Dans la production d’un produit artisanal, c’est l’âme de l’artisan qui se transpose dans le processus de réalisation, qui lui insuffle une humanité dont nos produits de consommation sont dépourvus. On participe de plus en plus à de nouveaux modes de production qui tendent à humaniser, à redonner vie et sens, ou simplement à offrir une nouvelle valeur à un produit ou une matière quelconque. C’est un vrai travail d’ennoblissement, d’humanisation de biens matériels. Dans l’acquisition de ceux-ci l’acheteur se voit offrir quelque chose porteur d’une valeur matérielle différente. Un produit dont la naissance et le parcours de vie en tant que bien est établi sur une volonté d’offrir un sens et des valeurs nouvelles. Le bénéficiaire devient lui même héritier, maillon et acteur dans l’avenir de la vie du produit.
Face aux multinationales et à leur prix dérisoires, la valeur des choses a été perdue, la valorisation de tout le travail en amont est inconnu, et ce coût dérisoire en devient légitime. Lorsqu’on se retrouve face à des produits « faits mains », ou réalisés simplement dans des environnements de travail qui respectent un cadre et un salaire décent, on est parfois surpris de leur prix. Bien des gens ont perdu la notion du travail de conception et de réalisation que ces objets nécessitent, représentent, bref de leur valeur.

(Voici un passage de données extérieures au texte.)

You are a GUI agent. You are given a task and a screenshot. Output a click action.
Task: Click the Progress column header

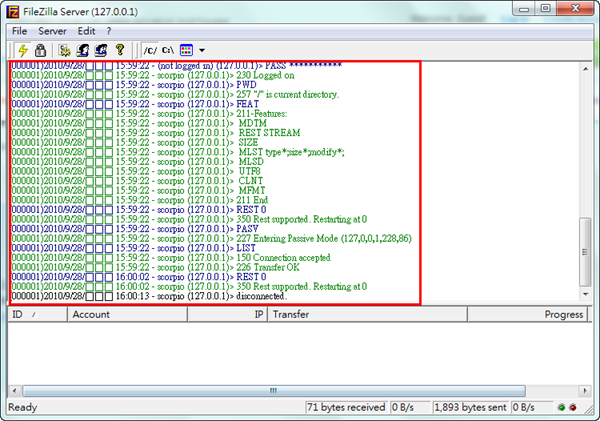(x=564, y=314)
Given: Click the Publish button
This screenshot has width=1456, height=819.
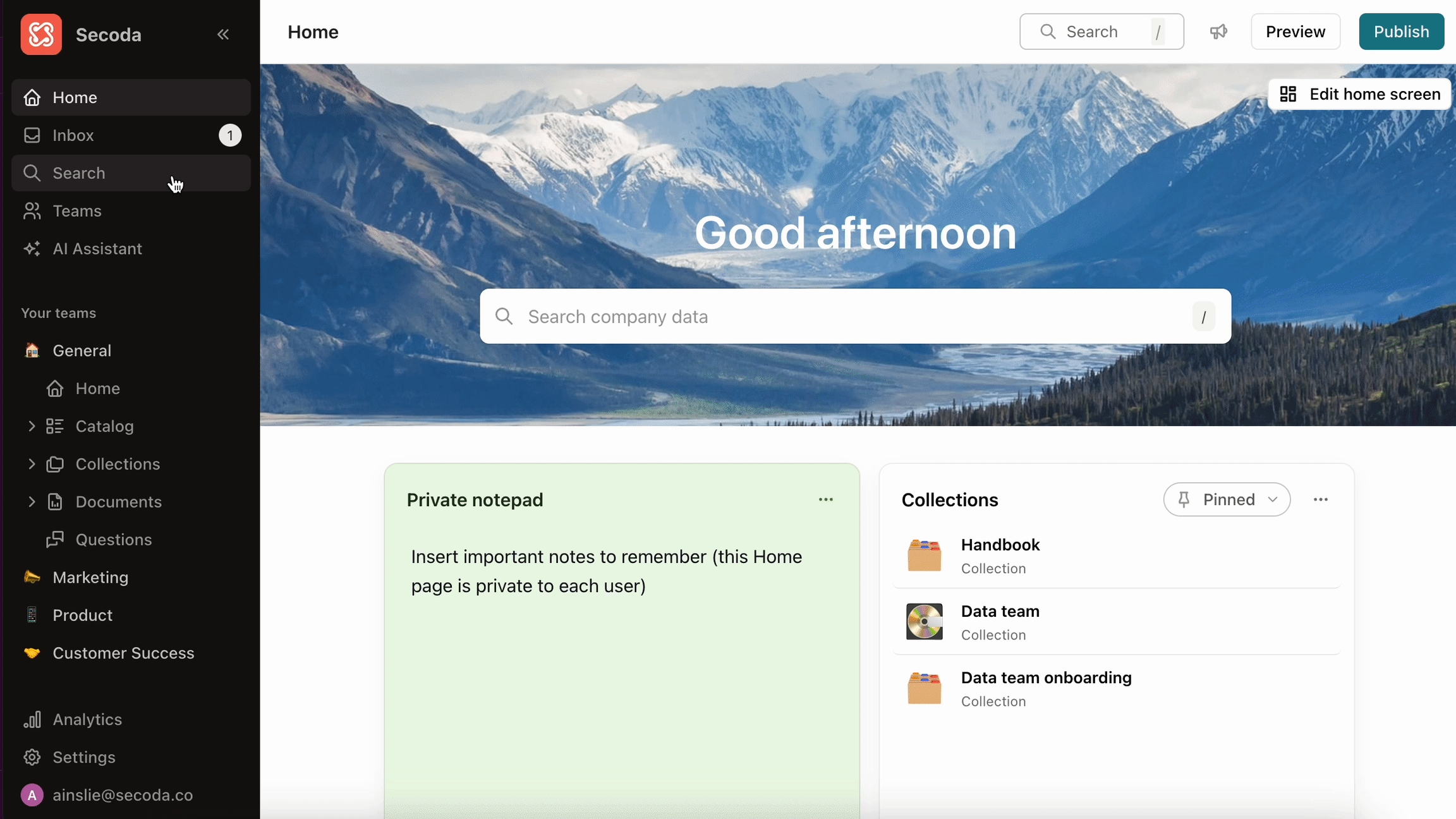Looking at the screenshot, I should pyautogui.click(x=1401, y=32).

Bien souvent, il est économiquement plus intéressant d’acheter un produit fini dans une grande multinationale, plutôt que de le réaliser soi-même. C’est pourquoi les petites entreprises artisanales rencontrent tant de difficultés à perdurer dans le temps. Elles se trouvent au centre d’un combat qui défend la valeur d’un travail « fait mains », travail qui va sans cesse devoir justifier, défendre et démontrer son identité, prouver sa valeur ajoutée.

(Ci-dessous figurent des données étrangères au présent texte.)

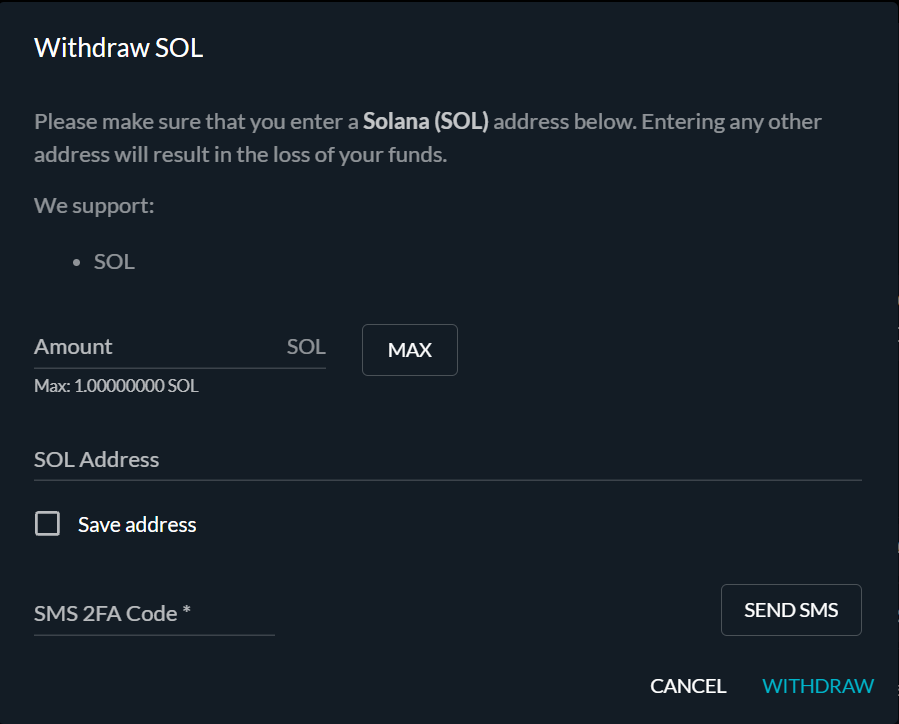899x724 pixels.
Task: Focus the SOL Address input field
Action: click(447, 460)
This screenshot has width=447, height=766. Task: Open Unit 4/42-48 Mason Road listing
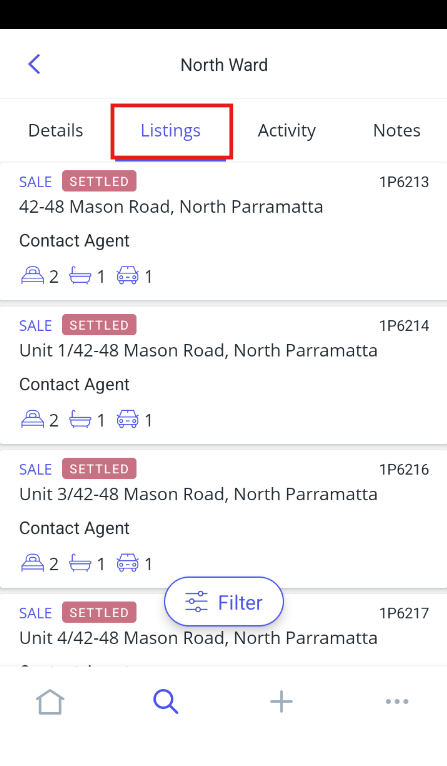tap(223, 630)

C’est un public soucieux de valeurs plus-responsables, éthiques et écologiques qui se verra soutenir des petits producteurs. L’acheteur sensible et conscient de ce qu’il achète a un souci d’investir son argent autrement, il prône d’autres valeurs. Mais il s’agit aussi d’un public qui peut se permettre de faire un choix sur ses priorités financières. Car, bien souvent, et on peut le déplorer, la valeur de certains produits réalisés de manière artisanale n’est pas accessible à tous.
La majorité pour ne pas dire l’entièreté des artisans ne peut acquérir les produits dans lesquels ils investissent tant de leur temps, de leur énergie et de leur personne. C’est une réalité qui n’est pas facile à accepter et à propos de laquelle il serait intéressant de s’interroger.
Depuis quelques décennies, le terme durabilité a été utilisé de manière très large. Un souhait commun semble tendre à un système de production plus responsable, éthique et écologique. Celui-ci va au delà des projets de design durable. Il existe une aspiration à sortir de la représentation de l’homme comme porteur de besoins, mais davantage comme porteur de capacités.
On voit de plus en plus dans le monde un nombre croissant de personnes qui témoignent d’une volonté de sortir des comportements dominants, passifs et individuels en adoptant des attitudes plus actives et collaboratrices.
Toutefois, il ne faut pas regretter les temps préindustriels où les artisans fabriquaient nos biens de consommation, mais constater l’évolution dans le passage d’une économie à une autre, influençant directement les processus de conception et de production. Car, si ces changements on provoqué la chute de l’artisanat, ils lui ont également permis de renaître dans notre réalité contemporaine. Aujourd’hui, il est essentiel que la tradition dialogue avec l’innovation, l’artiste avec l’artisan, le territoire avec le monde, le nord avec le sud.
Dans le lien de l’artisanat et de la production, ce sont nos modes de travail et de réalisation qui se sont unis pour insuffler une nouvelle âme aux matières créées. La valeur de nos échanges et de nos complémentarités ont permis la réalisation finale du projet.